I arrived at Sheffield station in the sun.
Here’s the hall itself.
It’s one of a few country houses which are owned or used by the trade union movement. I think Wortley Hall is the most famous, the others I know of are:
- The NUT owned Stoke Rochford Hall from 1978 to 2016, and previously owned Toddington Manor from 1939-43.
- GFTU owns Quorn Grange Hotel, just north of Leicester (I’m definitely going to visit this).
- Unite owns a large seafront hotel in Eastbourne called The View.
- Unison owns the Croyde Bay Holiday Resort in Devon.
A few other large estates which have been handed over to the YHA, or local authorities, or the National Trust. Some country houses were taken over by the military, they got turned into research institutes, or ended up as guerilla training camps.
I once heard that the reason there were so many of these estates in public hands was because so much of the British aristocracy constituted a fifth column during the Second World War. Churchill (an aristocrat himself) drove a wedge through the pro-Nazi sections of the aristocracy, and anyone who was too untrustworthy was quietly cut off from power and forced to give up their estate. I don’t know how much truth there is in that. There are other reasons: postwar inheritance tax, the growing cost of maintainance and upkeep, enterprise culture.
In any case, Wortley Hall now belongs to a workers’ co-operative.
There’s a ‘peace walk’ which runs through the grounds.
This goes past some examples of diversification. There’s a camping/caravan site, and behind a wall there are polytunnels and vegetable plots. On the entrance road there’s a row of what I think are holiday cottages.
All of these are hidden in various ways by the design of the landscape. It pushes you to explore, and makes for some curious features, like this locked door.
Could it lead into a secret garden?
No, there’s nothing interesting behind it, but you don’t know that.
The peace walk leads to a duck pond, and a large oak tree. One of the guys from Derby was complaining about the ducks, on a few occasions they tried to fly in through the windows of the hall.
These parts of the grounds are designed to look natural and forested.
By contrast, the space in front of the hall is a formal garden.

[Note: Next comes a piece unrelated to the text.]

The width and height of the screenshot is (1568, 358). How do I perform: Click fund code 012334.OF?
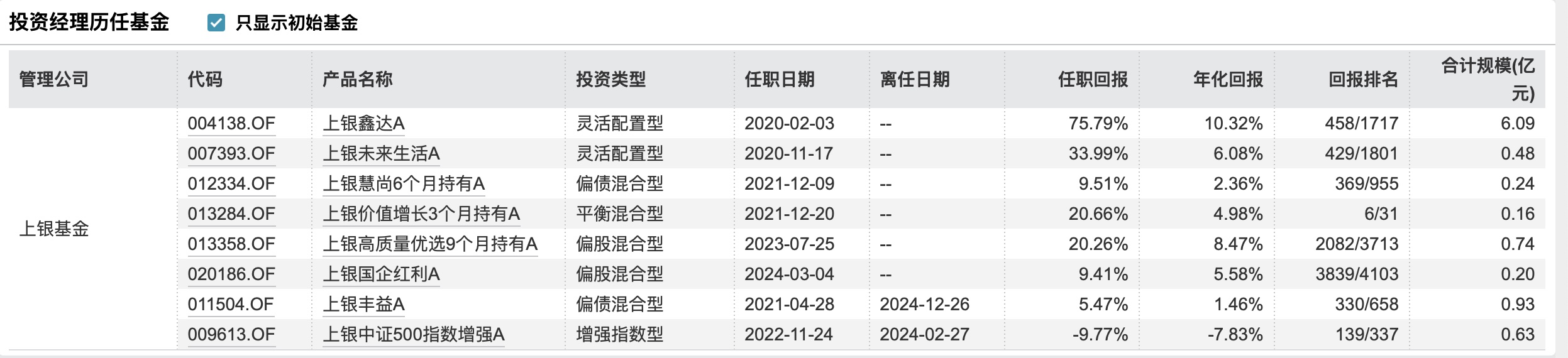231,184
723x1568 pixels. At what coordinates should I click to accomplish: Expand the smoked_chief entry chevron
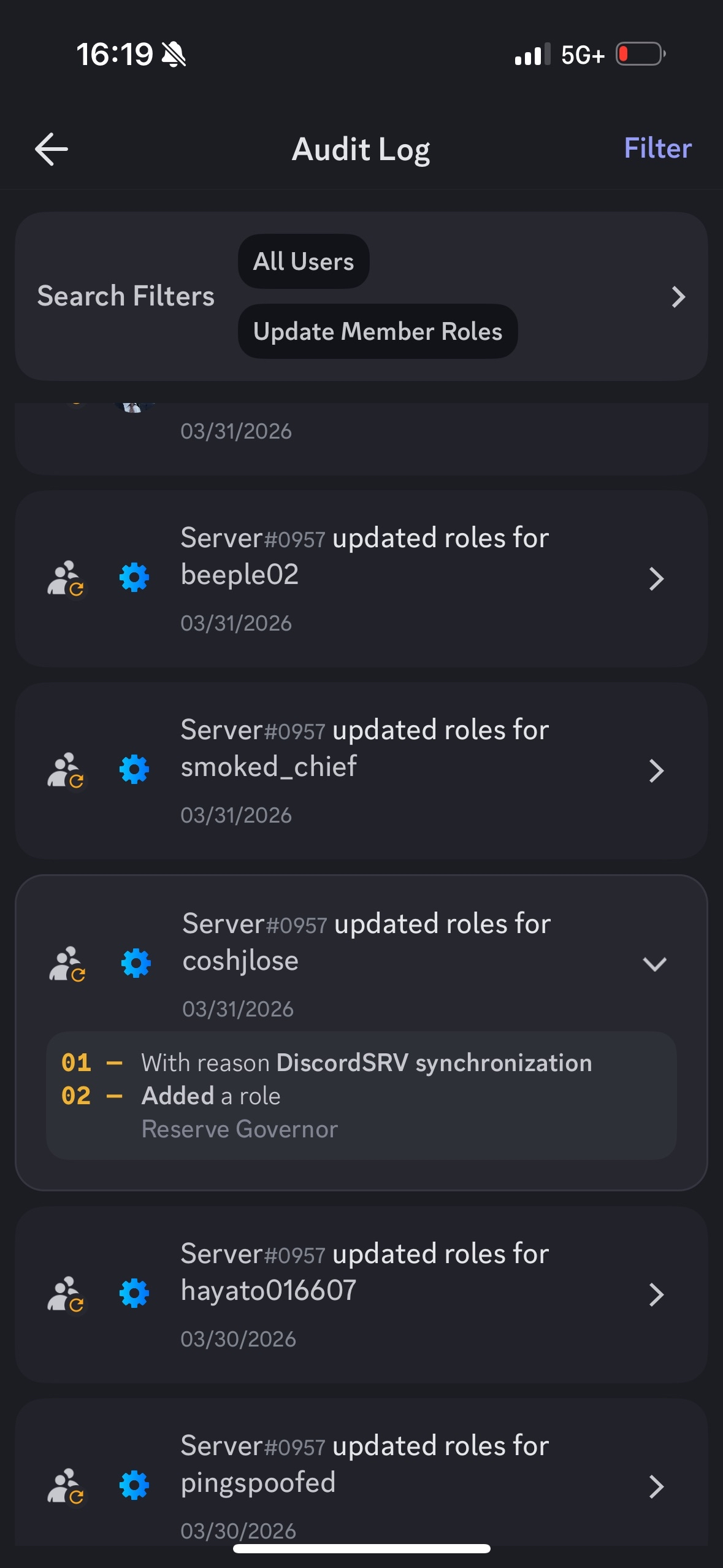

It’s got everything you want from a classic garden, there’s a fountain with an armless naked man statue.
Bright flowers in grecian urns.
The entrance chamber is appropriately fancy.
This entrance hall features a painting of Raymond Williams.
There was other decorations around too, such as these panels commemorating miners’ organisations.
There’s also a ballroom, in case you need to do some dancing.
We didn’t do any dancing, but there was music.
Otherwise, the hall was calm at night.
The following day the gathering broke up in the early afternoon. People started filtering out to go home, I’d booked my train for 8pm, and there’s not much you can see in Sheffield after about 4pm on a Sunday, so I found a pub and sat in there with my laptop for several hours.
Here’s the ‘Women of Steel’ statue outside Sheffield City Hall.
Ours is a unity that threats could never breach, ours an education which those schools could never teach. Here we go, here we go, for the women of the working class.